### Task item
Before copying, set aside the pictures; then restate exactly the lines from the one with "The height and" through the last line of the records.

### Extracted information
•••

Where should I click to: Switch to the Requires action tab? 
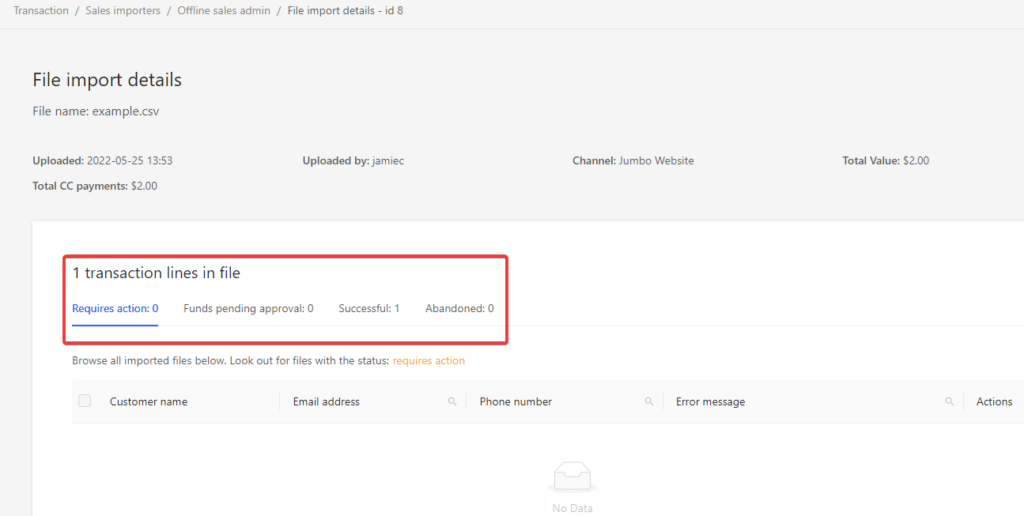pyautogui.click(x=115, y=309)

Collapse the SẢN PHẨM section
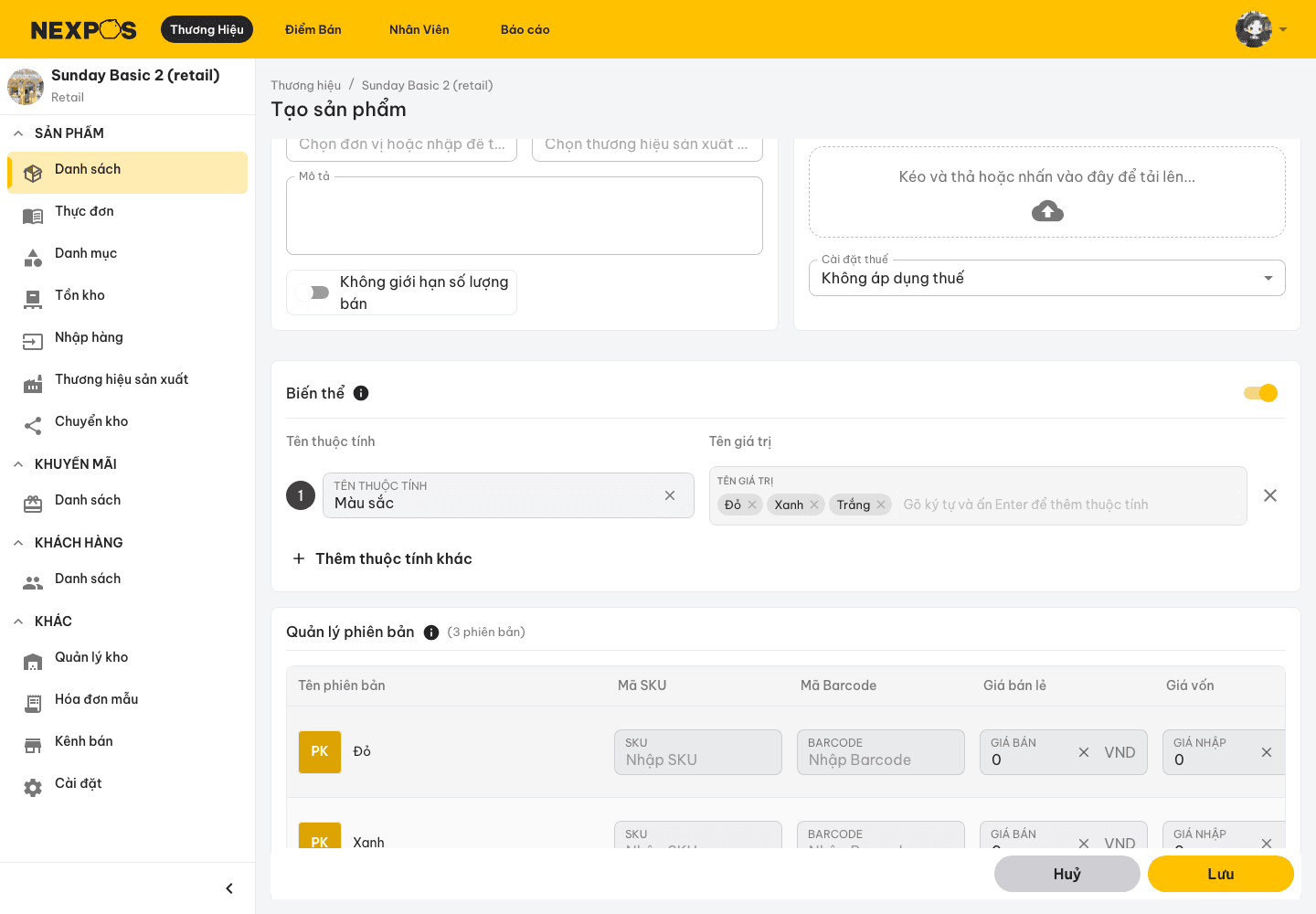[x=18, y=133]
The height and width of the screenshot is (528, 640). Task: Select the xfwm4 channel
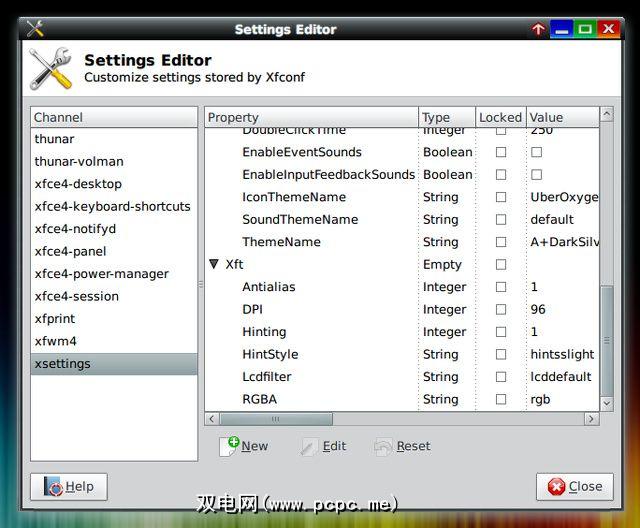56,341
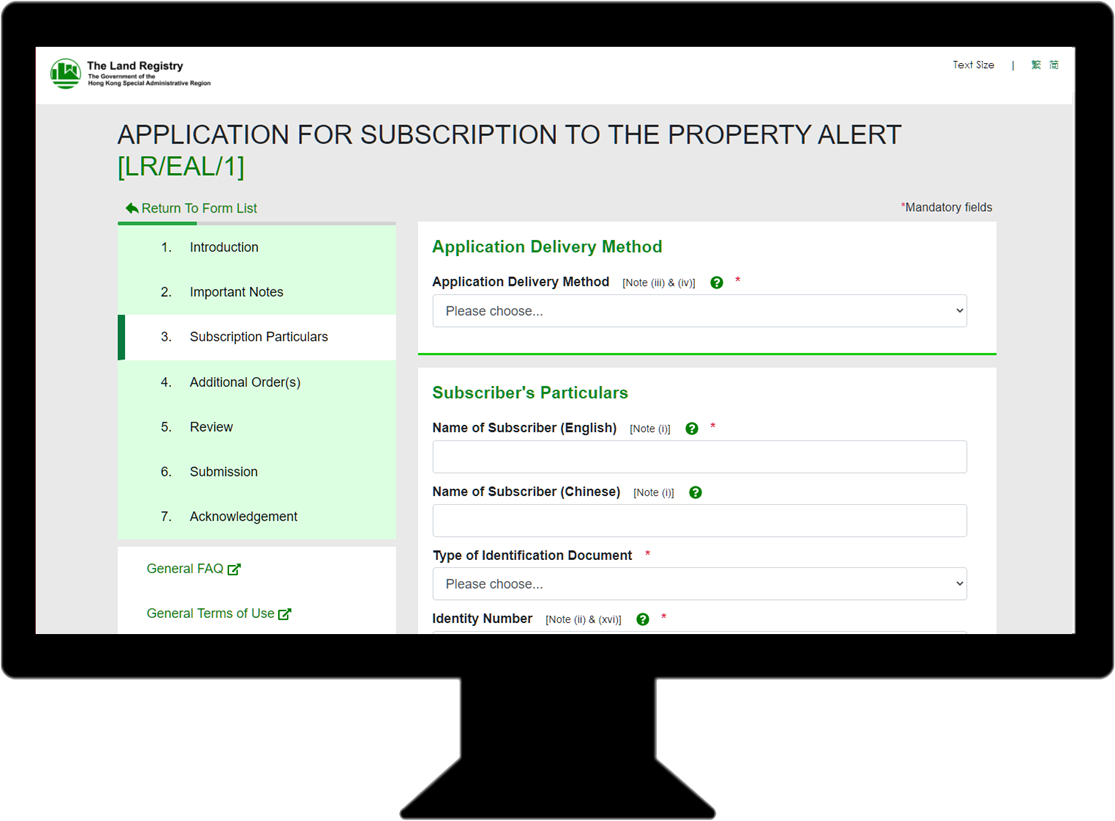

•••

### Problem solution
The height and width of the screenshot is (528, 640). Task: Select the xfwm4 channel
56,341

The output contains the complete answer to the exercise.